### [DATA TO PROCESS]
+ + + + +

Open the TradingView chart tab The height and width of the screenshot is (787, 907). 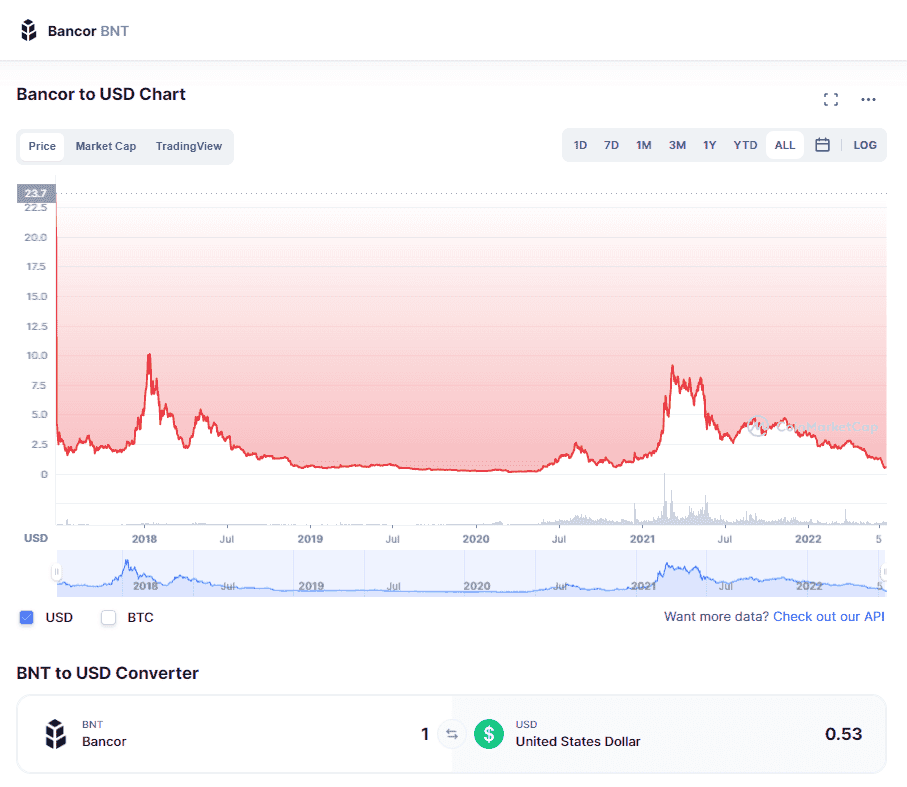(188, 146)
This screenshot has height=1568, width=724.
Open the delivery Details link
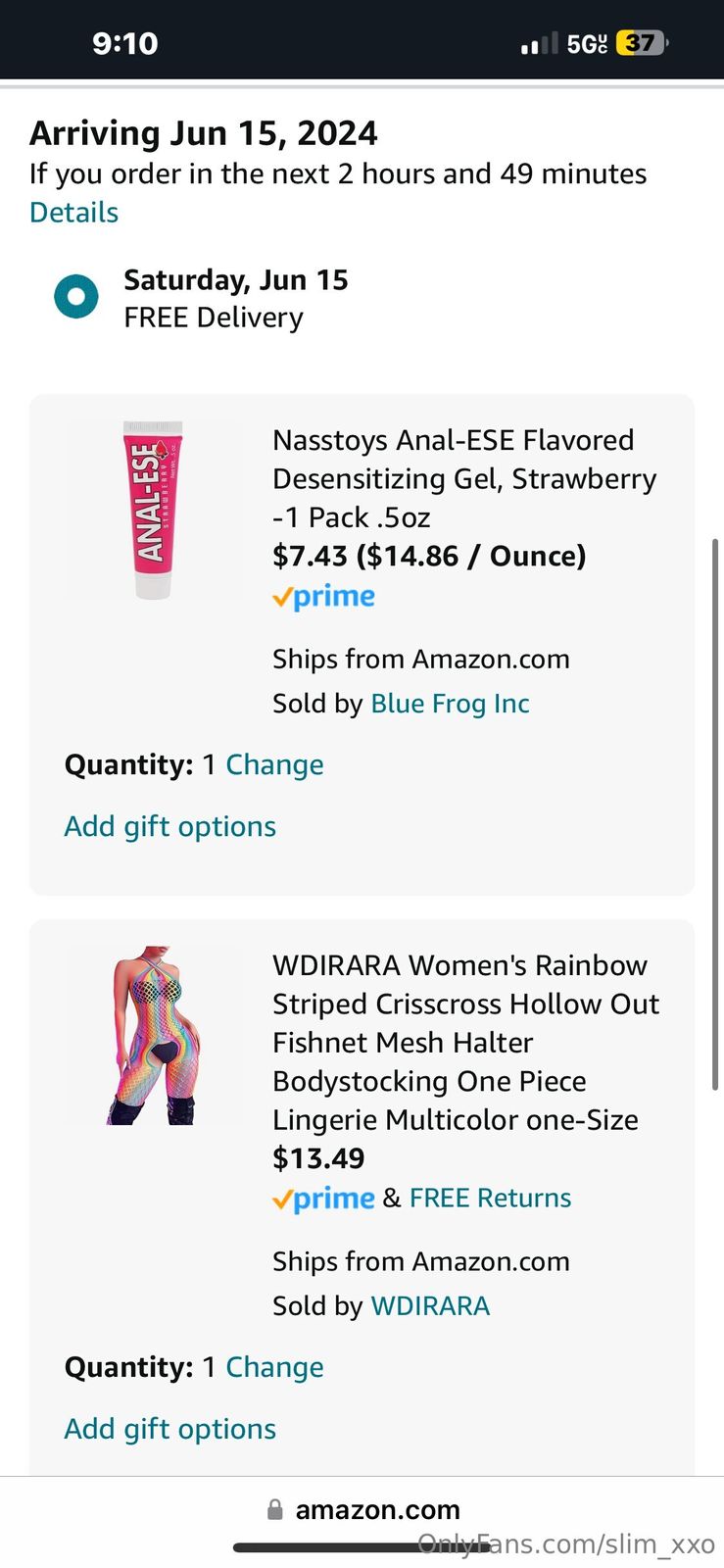tap(73, 213)
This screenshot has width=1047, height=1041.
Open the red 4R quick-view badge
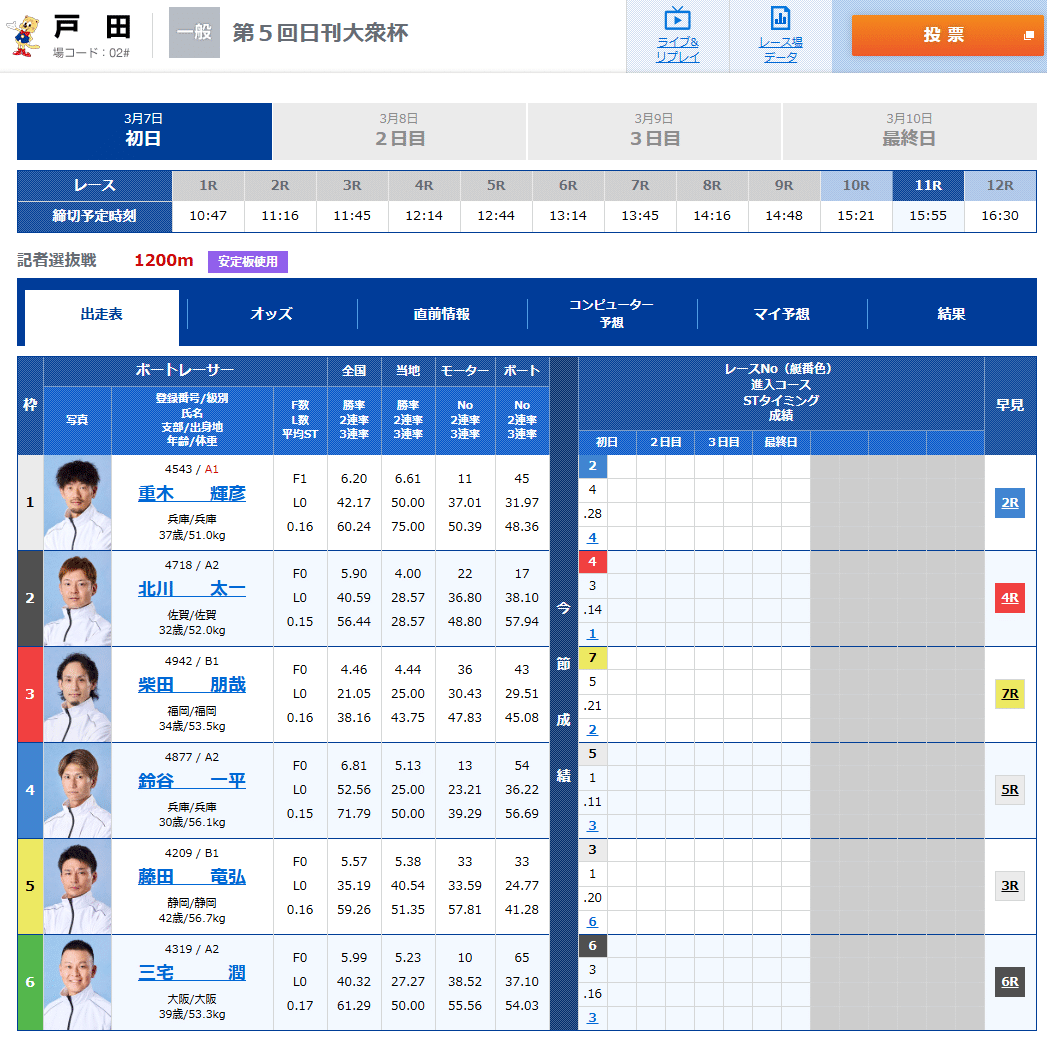point(1009,598)
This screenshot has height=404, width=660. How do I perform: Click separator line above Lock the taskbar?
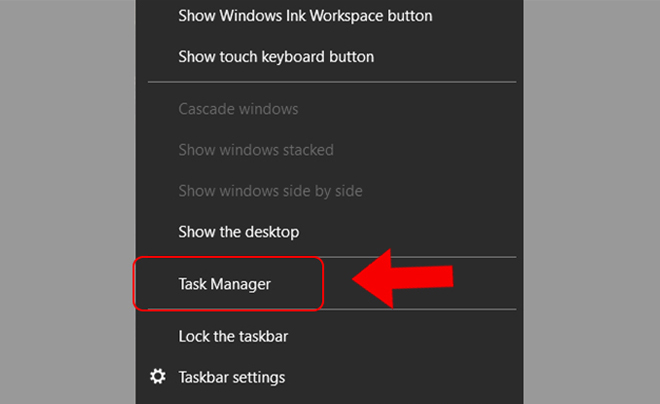420,309
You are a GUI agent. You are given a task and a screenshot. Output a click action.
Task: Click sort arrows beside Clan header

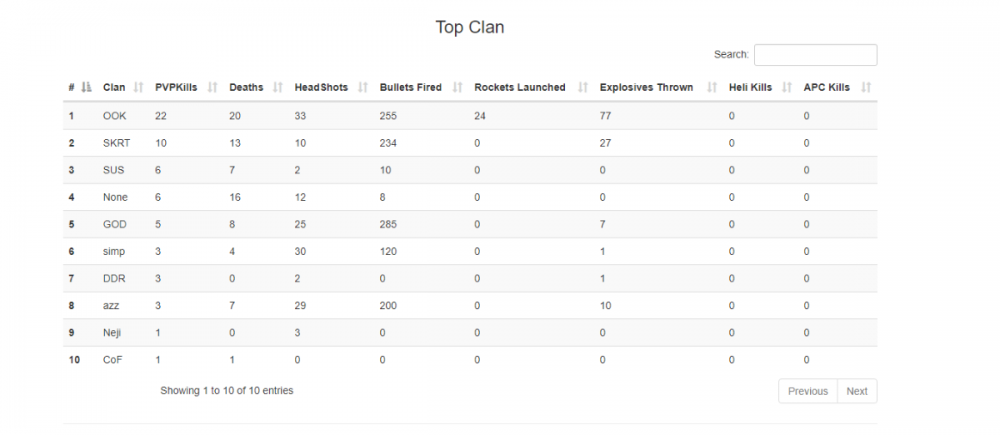pos(138,88)
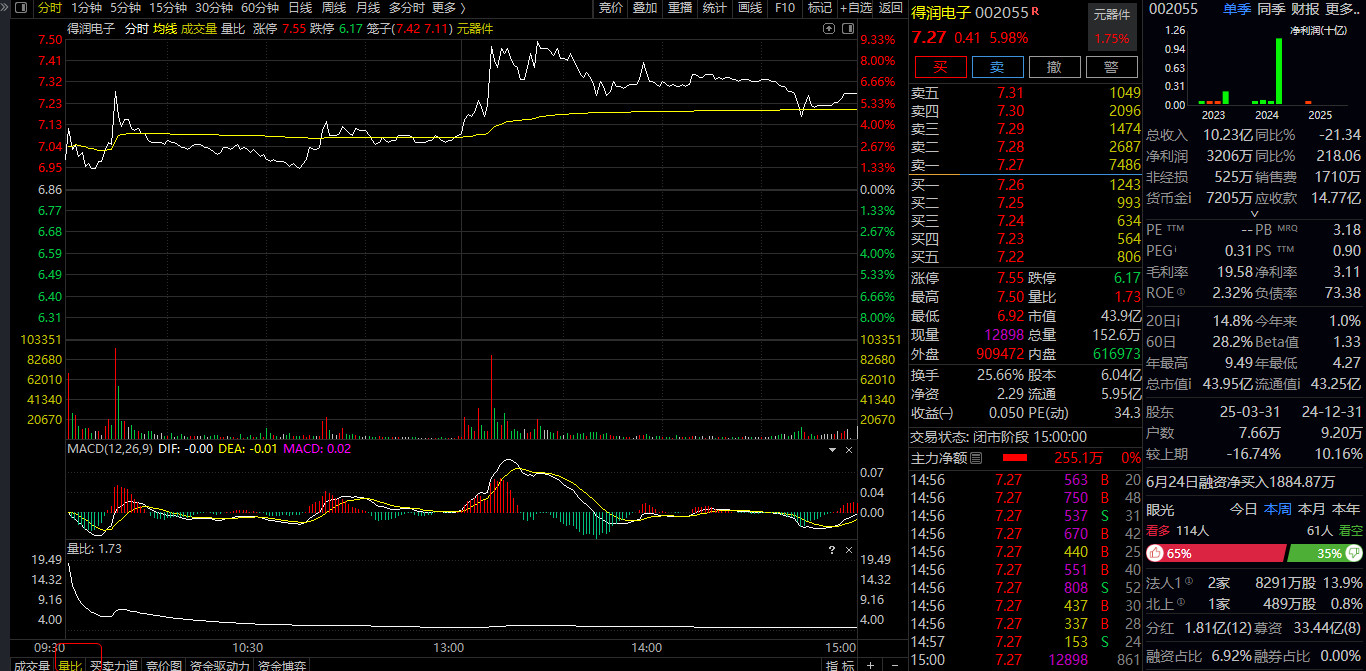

+ + + + +

### [TO DO]
Precisely the lines from the one containing "This screenshot has height=404, width=660." to the end of the data above, both included, should be printed; leave the pictures out.

### [SOLUTION FOR THIS PROBLEM]
This screenshot has height=404, width=660. How do I perform: Click separator line above Lock the taskbar?
420,309
You are a GUI agent. You are given a task and a screenshot. Output a click action.
Task: Click sort arrows beside Clan header

pos(138,88)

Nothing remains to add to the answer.